Remember when Matt Smith’s Doctor was dying (I want to say this was in “Let’s Kill Hitler”) and the TARDIS was manifesting in various forms before settling on a young Amy Pond? There’s precedent.

I concede the point. But the frog was still terrible.

I liked the frog. I like the new direction. I want the 13th Doctor to establish herself and her own mythos before revisiting the Doctor’s past.

She’s good but is being sabotaged by boring scripts and companions. Keep Graham and turn the rest into Daleks.

Sorry, I’m confused. What does this mean?

Should have more clearly tied the comment back to the Woolly Rebellion.

Harold was that most dangerous of all creatures, a clever sheep.
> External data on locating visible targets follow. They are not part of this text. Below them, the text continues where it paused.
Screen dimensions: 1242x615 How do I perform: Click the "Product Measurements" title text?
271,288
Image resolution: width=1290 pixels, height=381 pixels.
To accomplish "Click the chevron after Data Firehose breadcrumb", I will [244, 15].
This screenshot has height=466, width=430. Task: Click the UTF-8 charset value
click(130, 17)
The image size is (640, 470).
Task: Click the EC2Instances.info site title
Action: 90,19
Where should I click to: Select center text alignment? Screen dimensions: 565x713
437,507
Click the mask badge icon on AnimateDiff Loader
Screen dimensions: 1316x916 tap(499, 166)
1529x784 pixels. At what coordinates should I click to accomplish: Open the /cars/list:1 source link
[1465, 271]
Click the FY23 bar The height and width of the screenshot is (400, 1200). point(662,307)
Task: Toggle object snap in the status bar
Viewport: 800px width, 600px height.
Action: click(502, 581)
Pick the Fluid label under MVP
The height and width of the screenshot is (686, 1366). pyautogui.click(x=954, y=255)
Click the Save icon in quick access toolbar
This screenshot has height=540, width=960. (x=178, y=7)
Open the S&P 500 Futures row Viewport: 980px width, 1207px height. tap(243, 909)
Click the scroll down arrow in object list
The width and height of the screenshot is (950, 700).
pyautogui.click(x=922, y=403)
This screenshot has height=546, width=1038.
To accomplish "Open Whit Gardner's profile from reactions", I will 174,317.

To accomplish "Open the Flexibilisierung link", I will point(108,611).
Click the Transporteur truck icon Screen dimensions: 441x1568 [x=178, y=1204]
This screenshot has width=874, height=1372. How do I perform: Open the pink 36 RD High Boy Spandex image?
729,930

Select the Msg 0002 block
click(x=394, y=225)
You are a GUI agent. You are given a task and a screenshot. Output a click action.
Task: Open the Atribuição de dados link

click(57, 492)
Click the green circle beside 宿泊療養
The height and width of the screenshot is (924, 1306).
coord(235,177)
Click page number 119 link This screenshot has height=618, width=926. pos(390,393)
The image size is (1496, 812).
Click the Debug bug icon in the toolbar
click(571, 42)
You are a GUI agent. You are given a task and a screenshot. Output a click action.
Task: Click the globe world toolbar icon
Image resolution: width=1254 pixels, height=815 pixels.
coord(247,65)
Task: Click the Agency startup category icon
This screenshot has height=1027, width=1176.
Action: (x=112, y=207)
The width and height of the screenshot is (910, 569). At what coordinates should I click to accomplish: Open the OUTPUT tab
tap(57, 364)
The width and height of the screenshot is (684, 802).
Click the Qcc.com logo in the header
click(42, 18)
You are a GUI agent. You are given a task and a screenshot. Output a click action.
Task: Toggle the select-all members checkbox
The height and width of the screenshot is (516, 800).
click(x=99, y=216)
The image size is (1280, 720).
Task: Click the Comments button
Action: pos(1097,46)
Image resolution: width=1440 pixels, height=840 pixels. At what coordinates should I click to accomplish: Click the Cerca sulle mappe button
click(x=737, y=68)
It seems to me that they’re trying to cut as much ties as possible with previous seasons. Not only have the above people not been mentioned, the words “Time Lord” or “Gallifrey” have not even been spoken this season.

Where, oh where can I buy that reverse Slayer Tshirt? Also that was totally bonkers and terrific fun; it felt almost Douglas Adams at times.

Sounds like Jodie Whittaker is staying put on the show for at least the next season, which is good news.

Wow, who wrote that article, the publicist for Doctor Who?

The Doctor having three companions at the same time has been terrible for the show, especially for the Doctor.

They should wipe out two of them like you said and move on.

Io9 and other Gizmodo sites lately tend to have two broad types of media mentions

A.) Chirpy puff-pieces where the writer jumps up and down like an excited puppy praising it and assuming that they also speak for everyone else.
B.) Articles that latch on to some detail that shows how Socially Unjust it is and how angry you should be about it.

The linked Doctor Who article is firmly in category A.

Some posts upthread discussed the speculation that Chirs Chibnall and Jodie Whittaker might not return but all of that speculation involved them leaving after the twelfth series. So this new article doesn’t change anything.

I think that not only has the Doctor moved on from those people she knows she can no longer be with, she would not have been taken in by a doppelganger she knows to be false. And the Soloflex knows this. That’s why it appeared as something weird enough to peak her curiousity (i.e. a frog) as opposed to something tacky like a CGI Sarah Jane Smith.